# Navigation Fail - No Route Guidance?



## mistareno (Nov 9, 2017)

On Friday, I had 2 trips (and one on Tuesday) where the app failed to provide any Route Guidance once I picked up the passenger. I think the Message was 'Navigation Failure' at the top of the screen. On the next trip it was fine.

My question relates to shutting down (or forced closing) and reloading the app once I have picked someone up.

If I reset the app, does it lose the rider info or will it retrive the info on startup and resume where it left off?

Is there a quick fix?

I must admit, I didnt try too hard, as I pretty much knew where both destinations were, but would like to know for next time.


----------



## Gryphster (Apr 19, 2017)

Navigation Failure is usually when it's an impossible route. Mostly because you'd have to have an amphibious car.
Send the nav to Google Maps and you'll see the address is actually in England or somewhere as the pax stuffed up their address selection.
It's happened to me a few times.


----------



## Jordan23 (Aug 14, 2017)

If you shut down the app and even restart your phone the trip will still be there after the app is booted.


----------



## mistareno (Nov 9, 2017)

Thanks for that.


----------



## UberDriverAU (Nov 4, 2015)

Gryphster said:


> Navigation Failure is usually when it's an impossible route. Mostly because you'd have to have an amphibious car.

→ **Source data**

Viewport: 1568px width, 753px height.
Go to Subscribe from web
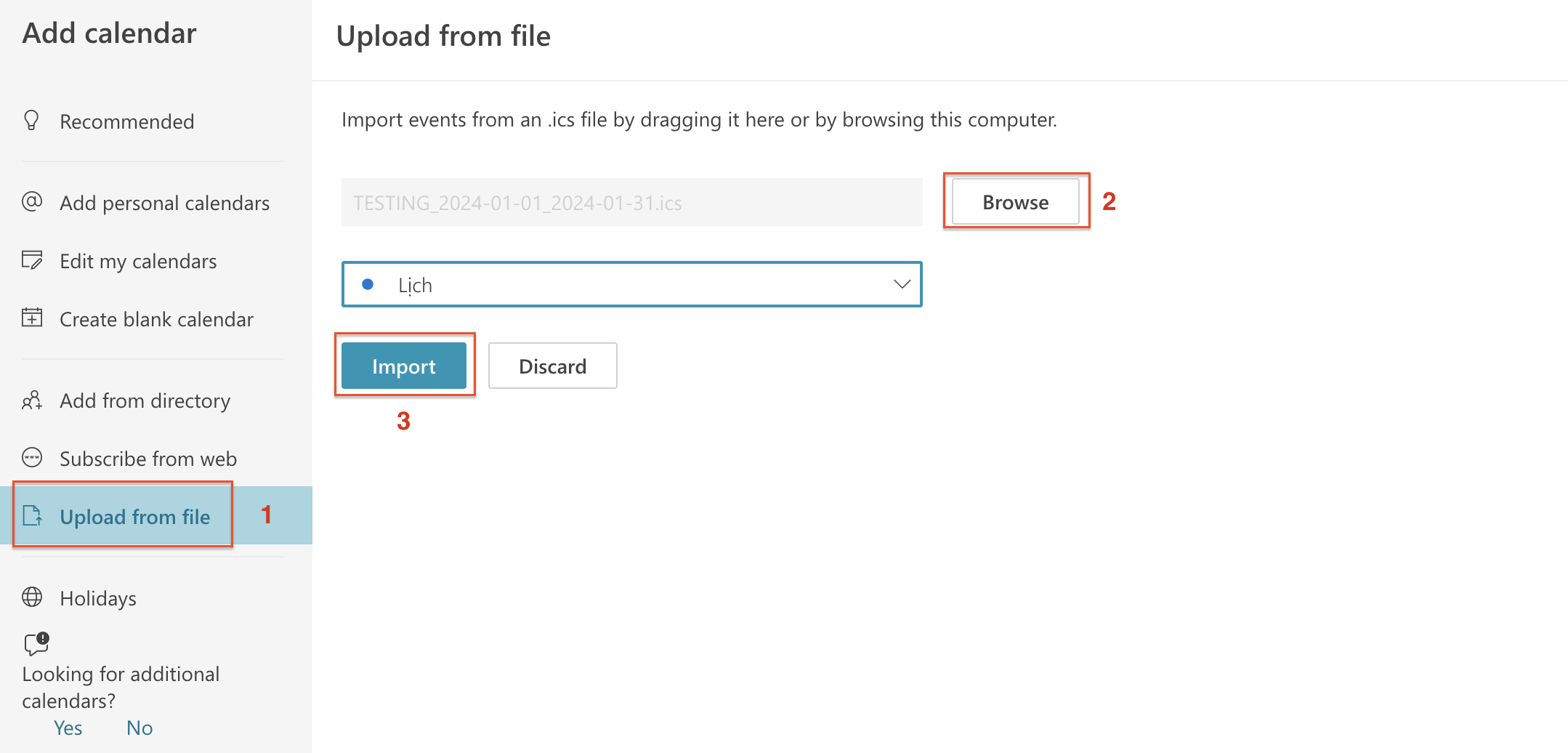coord(148,459)
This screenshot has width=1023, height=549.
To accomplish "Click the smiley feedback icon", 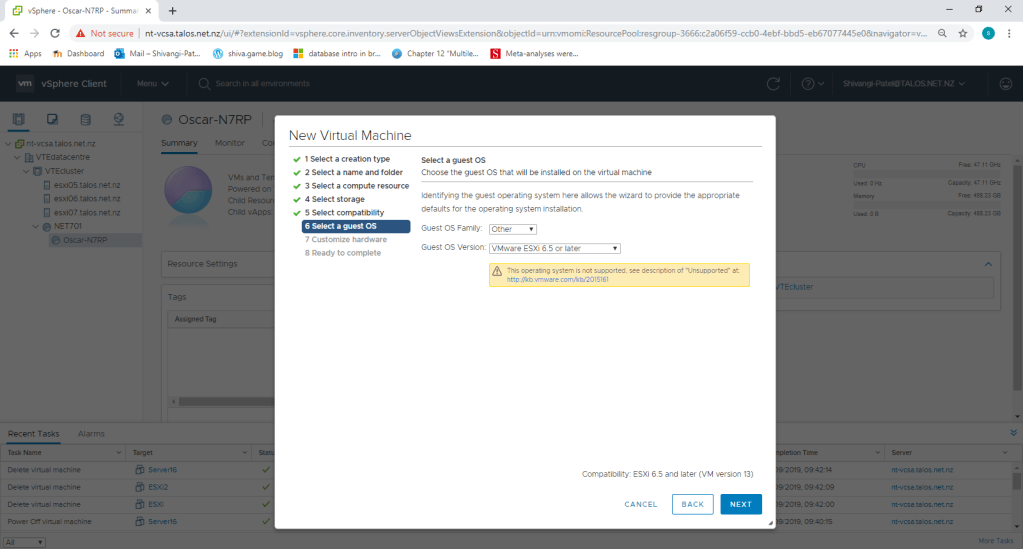I will point(1005,84).
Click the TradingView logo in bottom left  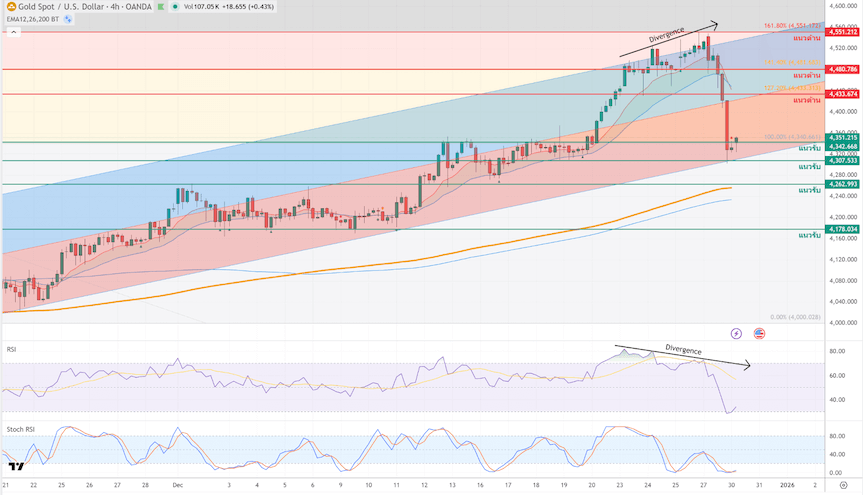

→ **Requirements**
a) From the forum thread on navigation failure, reproduce the passage between "On Friday, I" and "for next time.", inclusive.
b) How many lines of the records contain the string "width"? Give only the number.

→ **Exercise responses**
a)
On Friday, I had 2 trips (and one on Tuesday) where the app failed to provide any Route Guidance once I picked up the passenger. I think the Message was 'Navigation Failure' at the top of the screen. On the next trip it was fine.

My question relates to shutting down (or forced closing) and reloading the app once I have picked someone up.

If I reset the app, does it lose the rider info or will it retrive the info on startup and resume where it left off?

Is there a quick fix?

I must admit, I didnt try too hard, as I pretty much knew where both destinations were, but would like to know for next time.

b) 2